En medio de la creciente presión sobre los recursos marinos y el aumento de la pesca ilegal en distintas regiones del mundo, las autoridades marítimas enfrentan un desafío cada vez más complejo: la proliferación de los llamados “dark vessels” o embarcaciones “fantasma”.
Se trata de barcos que desactivan voluntariamente su sistema AIS (Automatic Identification System), utilizado globalmente para transmitir ubicación, trayectoria e identificación de las naves. Al apagarlo, desaparecen de los sistemas tradicionales de monitoreo marítimo, dificultando su trazabilidad en alta mar.
La preocupación también ha escalado en Sudamérica. En abril de este año, Chile participó junto a Argentina, Brasil y Uruguay en un taller regional para combatir la pesca ilegal, no declarada y no reglamentada (INDNR), donde las autoridades coincidieron en la necesidad de fortalecer la coordinación operativa e intercambio de información en el Atlántico Sur.
Según la Subsecretaría de Pesca y Acuicultura (Subpesca), la pesca ilegal representa una de las principales amenazas para la sostenibilidad de los océanos y ha obligado a reforzar los mecanismos de fiscalización, inteligencia marítima y monitoreo tecnológico en la región.

El fenómeno ha sido documentado en distintas zonas del planeta, especialmente en áreas de alta actividad pesquera y cerca de zonas económicas exclusivas de países costeros. Diversas investigaciones internacionales han alertado sobre flotas que operan durante largos períodos sin emitir señal AIS, particularmente embarcaciones asociadas a pesca industrial de calamar en el Atlántico Sur y Asia-Pacífico.
Para Daniel Cleffi, CEO para Latinoamérica de ICEYE, este comportamiento refleja cómo las actividades marítimas ilícitas están evolucionando junto con la tecnología: “Durante años, apagar el AIS era una forma relativamente efectiva de desaparecer en el océano. Hoy vemos operaciones mucho más sofisticadas y coordinadas, donde las embarcaciones intentan evitar controles mientras se mueven entre límites marítimos o realizan transbordos en alta mar”, explica.
El problema, agregan especialistas, es que los sistemas convencionales dependen precisamente de que las embarcaciones quieran transmitir su posición. Cuando eso no ocurre, el monitoreo se vuelve considerablemente más difícil, sobre todo en zonas alejadas de la costa.
Frente a este escenario, el uso de imágenes SAR (Synthetic Aperture Radar) ha comenzado a ganar relevancia en el monitoreo marítimo global.

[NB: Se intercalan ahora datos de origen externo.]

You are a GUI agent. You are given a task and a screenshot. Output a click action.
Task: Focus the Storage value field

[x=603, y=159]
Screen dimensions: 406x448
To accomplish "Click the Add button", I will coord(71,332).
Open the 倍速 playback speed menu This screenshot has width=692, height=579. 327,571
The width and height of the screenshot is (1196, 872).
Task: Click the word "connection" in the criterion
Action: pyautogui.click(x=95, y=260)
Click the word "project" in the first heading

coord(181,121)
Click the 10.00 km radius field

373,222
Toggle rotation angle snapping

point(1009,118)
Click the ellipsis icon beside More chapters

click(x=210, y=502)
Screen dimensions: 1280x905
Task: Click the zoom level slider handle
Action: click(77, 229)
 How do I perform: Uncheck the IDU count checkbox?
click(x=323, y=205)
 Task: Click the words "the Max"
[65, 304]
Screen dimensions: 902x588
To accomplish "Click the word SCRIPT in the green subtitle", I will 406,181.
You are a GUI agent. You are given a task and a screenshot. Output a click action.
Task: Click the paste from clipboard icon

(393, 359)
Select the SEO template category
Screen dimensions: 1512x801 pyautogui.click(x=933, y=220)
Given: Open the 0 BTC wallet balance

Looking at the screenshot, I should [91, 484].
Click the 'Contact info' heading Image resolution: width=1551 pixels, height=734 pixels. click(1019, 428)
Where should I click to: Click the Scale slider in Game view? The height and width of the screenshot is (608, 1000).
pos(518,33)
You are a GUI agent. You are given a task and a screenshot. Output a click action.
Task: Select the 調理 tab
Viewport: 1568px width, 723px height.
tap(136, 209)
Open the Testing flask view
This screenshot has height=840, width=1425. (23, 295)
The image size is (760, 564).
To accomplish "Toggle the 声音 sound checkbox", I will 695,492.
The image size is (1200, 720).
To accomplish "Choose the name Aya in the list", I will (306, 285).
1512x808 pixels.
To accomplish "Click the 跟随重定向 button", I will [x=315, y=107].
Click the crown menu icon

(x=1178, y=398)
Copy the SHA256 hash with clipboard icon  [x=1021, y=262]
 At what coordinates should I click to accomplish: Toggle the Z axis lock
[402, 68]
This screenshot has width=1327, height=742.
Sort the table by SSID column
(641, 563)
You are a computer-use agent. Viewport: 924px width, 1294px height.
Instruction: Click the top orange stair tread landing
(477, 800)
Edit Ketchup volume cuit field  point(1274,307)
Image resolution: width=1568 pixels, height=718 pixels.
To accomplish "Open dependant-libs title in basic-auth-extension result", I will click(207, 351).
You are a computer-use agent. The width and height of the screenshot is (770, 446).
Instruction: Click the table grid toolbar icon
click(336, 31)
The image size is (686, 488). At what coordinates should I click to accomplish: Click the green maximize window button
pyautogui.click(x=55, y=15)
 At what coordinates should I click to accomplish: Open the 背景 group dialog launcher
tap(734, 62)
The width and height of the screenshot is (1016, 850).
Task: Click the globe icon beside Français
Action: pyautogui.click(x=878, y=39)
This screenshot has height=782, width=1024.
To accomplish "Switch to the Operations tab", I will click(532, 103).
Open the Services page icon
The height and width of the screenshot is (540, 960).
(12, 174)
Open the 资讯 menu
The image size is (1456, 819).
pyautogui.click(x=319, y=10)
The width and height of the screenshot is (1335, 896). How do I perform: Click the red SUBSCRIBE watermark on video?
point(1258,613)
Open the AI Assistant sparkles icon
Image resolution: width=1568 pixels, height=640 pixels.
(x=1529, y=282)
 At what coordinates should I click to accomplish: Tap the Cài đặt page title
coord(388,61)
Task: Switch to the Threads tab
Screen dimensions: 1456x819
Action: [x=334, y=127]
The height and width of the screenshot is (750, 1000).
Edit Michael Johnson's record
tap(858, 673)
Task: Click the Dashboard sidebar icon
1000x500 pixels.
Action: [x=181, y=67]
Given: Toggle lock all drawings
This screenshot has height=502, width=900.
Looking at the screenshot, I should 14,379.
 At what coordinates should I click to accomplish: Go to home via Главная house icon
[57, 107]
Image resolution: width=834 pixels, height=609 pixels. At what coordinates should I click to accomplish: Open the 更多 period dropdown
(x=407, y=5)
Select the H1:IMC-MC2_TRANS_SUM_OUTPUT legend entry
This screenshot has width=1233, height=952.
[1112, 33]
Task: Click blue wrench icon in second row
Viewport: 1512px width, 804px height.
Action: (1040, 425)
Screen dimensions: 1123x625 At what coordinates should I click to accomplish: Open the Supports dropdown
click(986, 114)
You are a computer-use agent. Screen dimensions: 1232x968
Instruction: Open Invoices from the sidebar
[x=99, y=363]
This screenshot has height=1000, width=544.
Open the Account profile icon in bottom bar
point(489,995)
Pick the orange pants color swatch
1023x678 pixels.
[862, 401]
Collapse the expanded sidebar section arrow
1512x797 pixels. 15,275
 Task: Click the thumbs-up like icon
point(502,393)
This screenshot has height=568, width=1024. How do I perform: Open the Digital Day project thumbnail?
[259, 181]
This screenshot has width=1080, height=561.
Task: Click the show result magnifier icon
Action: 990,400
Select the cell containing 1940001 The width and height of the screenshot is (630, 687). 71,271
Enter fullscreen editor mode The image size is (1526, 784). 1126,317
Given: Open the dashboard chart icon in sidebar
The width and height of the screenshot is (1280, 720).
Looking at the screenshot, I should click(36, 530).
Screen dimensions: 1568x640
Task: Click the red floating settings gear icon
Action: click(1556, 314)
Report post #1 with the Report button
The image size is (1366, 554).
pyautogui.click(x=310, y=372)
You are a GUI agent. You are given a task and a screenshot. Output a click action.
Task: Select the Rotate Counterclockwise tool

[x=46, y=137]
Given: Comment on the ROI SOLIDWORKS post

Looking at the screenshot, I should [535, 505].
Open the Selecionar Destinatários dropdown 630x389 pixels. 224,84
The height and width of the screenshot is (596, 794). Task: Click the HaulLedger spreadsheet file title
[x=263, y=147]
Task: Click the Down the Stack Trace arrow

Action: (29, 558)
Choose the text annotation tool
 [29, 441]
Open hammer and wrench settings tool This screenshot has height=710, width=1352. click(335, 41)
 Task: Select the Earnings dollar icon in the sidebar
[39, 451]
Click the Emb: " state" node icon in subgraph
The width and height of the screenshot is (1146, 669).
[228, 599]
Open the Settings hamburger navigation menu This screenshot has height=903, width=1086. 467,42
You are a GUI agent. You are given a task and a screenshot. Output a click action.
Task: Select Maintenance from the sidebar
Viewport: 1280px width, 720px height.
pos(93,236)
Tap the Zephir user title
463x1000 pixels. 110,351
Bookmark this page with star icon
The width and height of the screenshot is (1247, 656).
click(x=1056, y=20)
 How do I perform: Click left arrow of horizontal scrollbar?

A diferencia de los satélites ópticos tradicionales, esta tecnología utiliza radar para detectar objetos sobre la superficie del mar en cualquier condición climática, incluso durante la noche o con nubosidad intensa.
“La gran diferencia del radar satelital es que no depende de la visibilidad. Un barco puede apagar su sistema de identificación, operar de noche o en medio de tormentas, pero igual deja una huella física detectable desde el espacio”, señala Cleffi.
El tema se ha vuelto especialmente sensible en el Atlántico Sur, donde desde hace años se reporta la presencia de grandes flotas pesqueras extranjeras operando cerca de la milla 200, particularmente asociadas a la captura de calamar. Parte de estas embarcaciones realizan períodos prolongados sin transmisión AIS, dificultando el monitoreo tradicional y aumentando las alertas sobre posibles actividades no reguladas.
El avance de estas capacidades también ha permitido automatizar la detección de embarcaciones y el análisis de comportamientos sospechosos, facilitando la identificación de posibles actividades ilegales o movimientos anómalos en zonas marítimas sensibles.
“El monitoreo marítimo ya no pasa solo por seguir rutas. Hoy el foco está en entender patrones: cuándo una nave desaparece, cuánto tiempo permanece sin señal, dónde reaparece y qué tipo de comportamiento presenta”, agrega el ejecutivo.
Organismos internacionales y autoridades regionales han advertido que la pesca ilegal, no declarada y no reglamentada representa una amenaza creciente para la sostenibilidad de los océanos, la seguridad alimentaria y las economías costeras. En Chile, Subpesca ha señalado recientemente que el combate a estas prácticas requiere avanzar hacia una mayor coordinación internacional, intercambio de inteligencia marítima y herramientas tecnológicas capaces de operar en altamar y en tiempo real
Finalmente, expertos coinciden en que la combinación entre inteligencia artificial, análisis de datos satelitales y monitoreo radar marcará una nueva etapa en la vigilancia oceánica, en momentos donde los océanos se transforman también en un espacio cada vez más estratégico desde el punto de vista económico, ambiental y geopolítico.